Saved entries:

━━━━━━━━━━

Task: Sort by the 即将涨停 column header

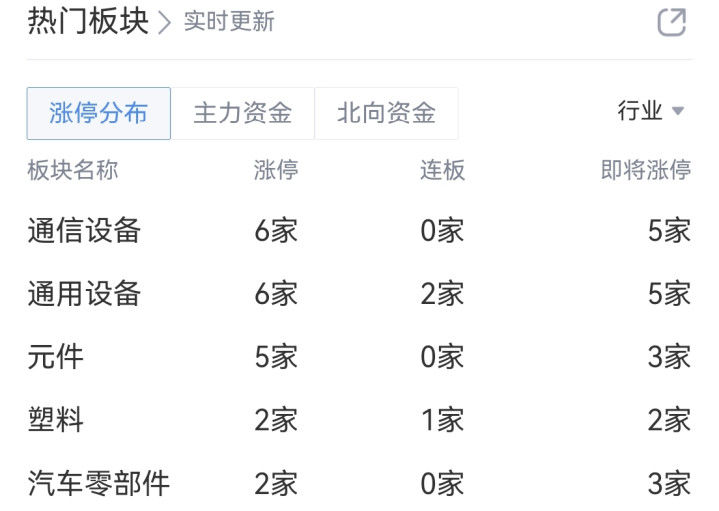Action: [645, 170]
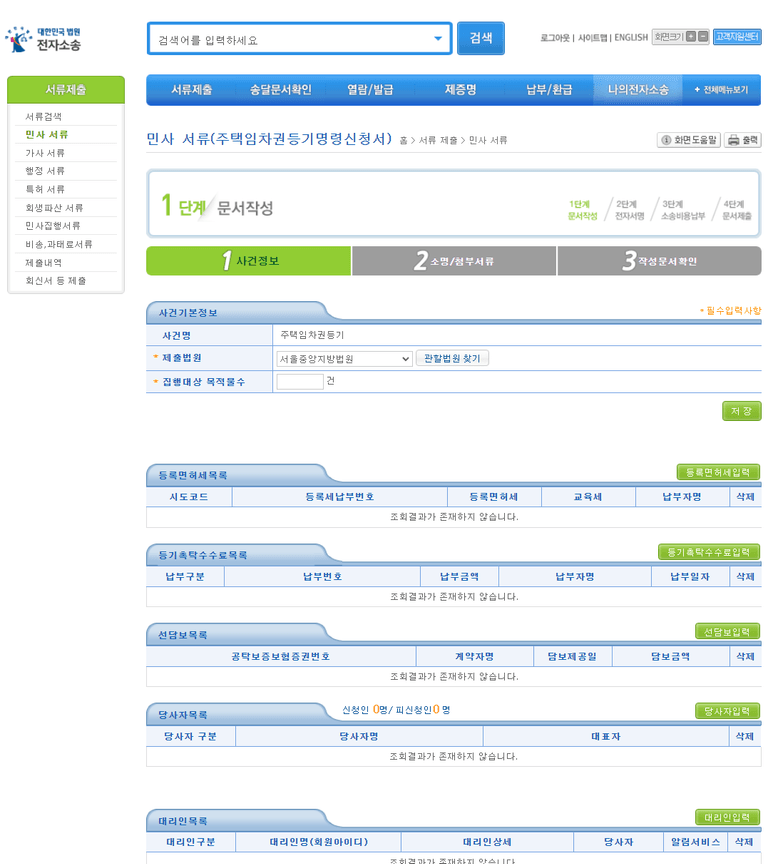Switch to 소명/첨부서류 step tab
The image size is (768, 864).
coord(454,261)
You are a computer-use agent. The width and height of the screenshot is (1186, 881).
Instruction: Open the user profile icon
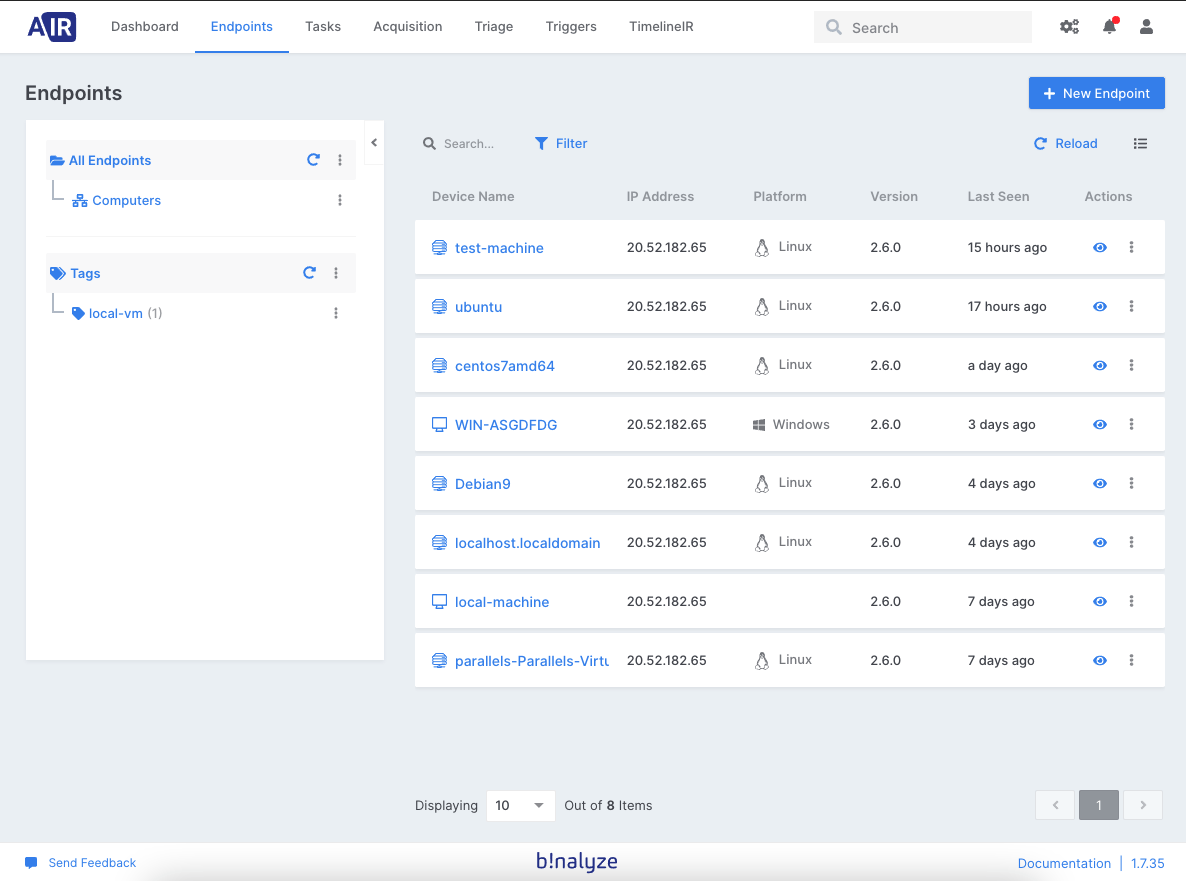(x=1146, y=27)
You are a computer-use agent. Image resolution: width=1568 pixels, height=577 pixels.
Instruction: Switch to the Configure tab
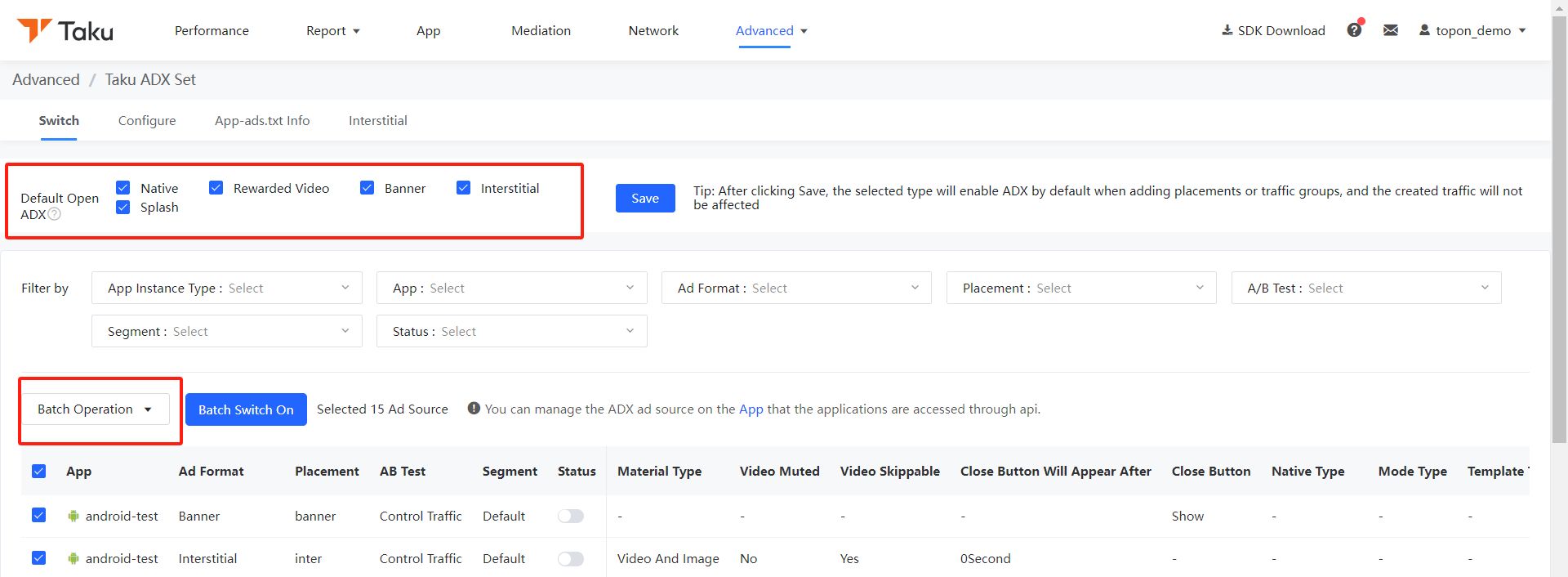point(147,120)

━━━━━━━━━━

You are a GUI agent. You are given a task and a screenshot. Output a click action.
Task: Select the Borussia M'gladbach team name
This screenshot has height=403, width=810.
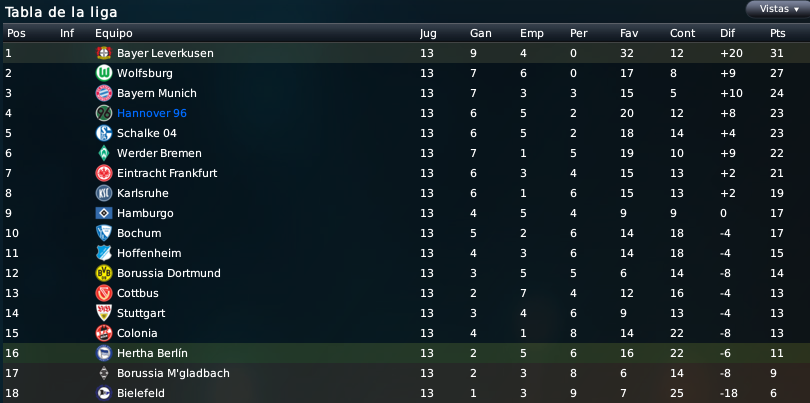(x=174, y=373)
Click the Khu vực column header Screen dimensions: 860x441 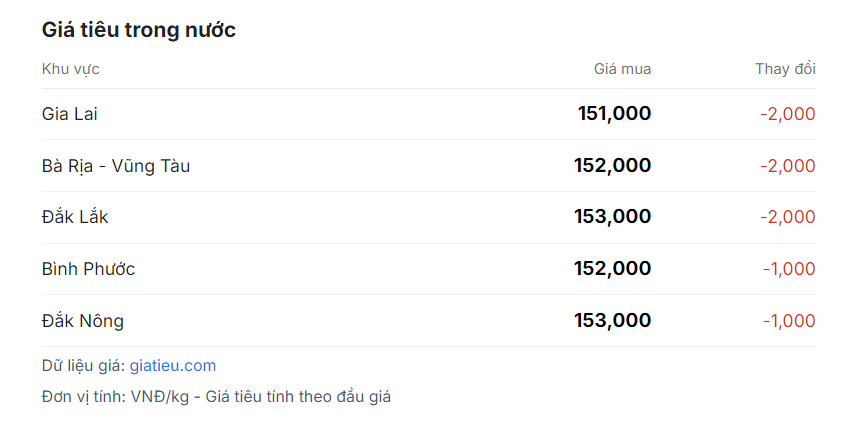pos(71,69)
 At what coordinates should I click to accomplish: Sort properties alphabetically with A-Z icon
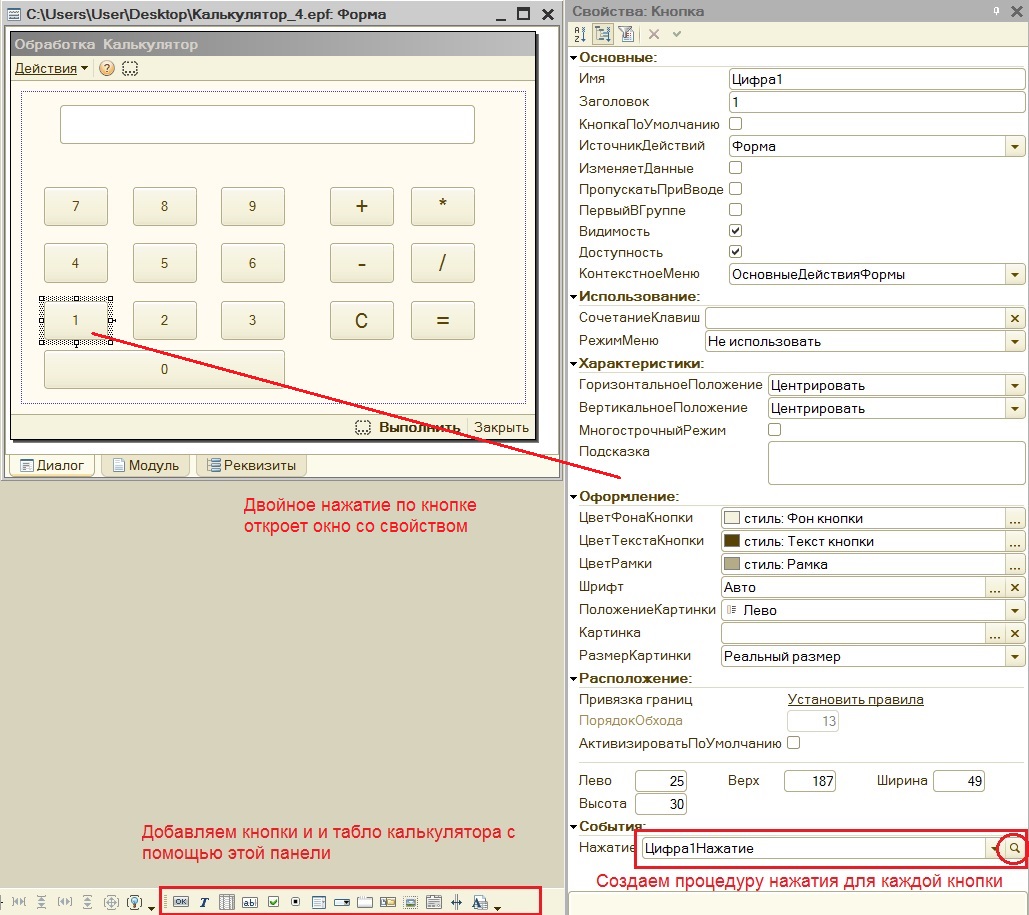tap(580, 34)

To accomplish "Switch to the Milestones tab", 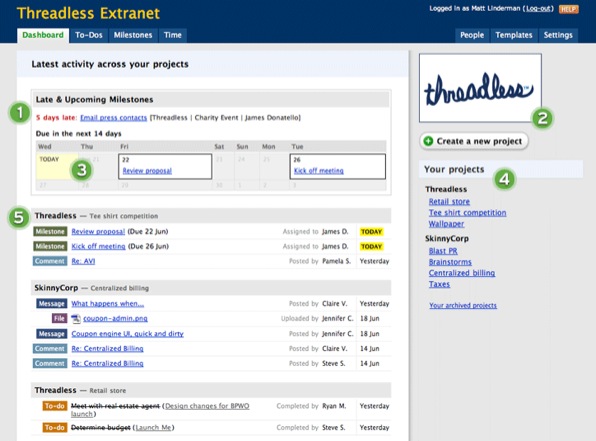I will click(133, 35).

━━━━━━━━━━

■ Problem description
What is the number of lines in the records that hold the word "agent"? Answer with that number only.

■ Answer for this exercise
3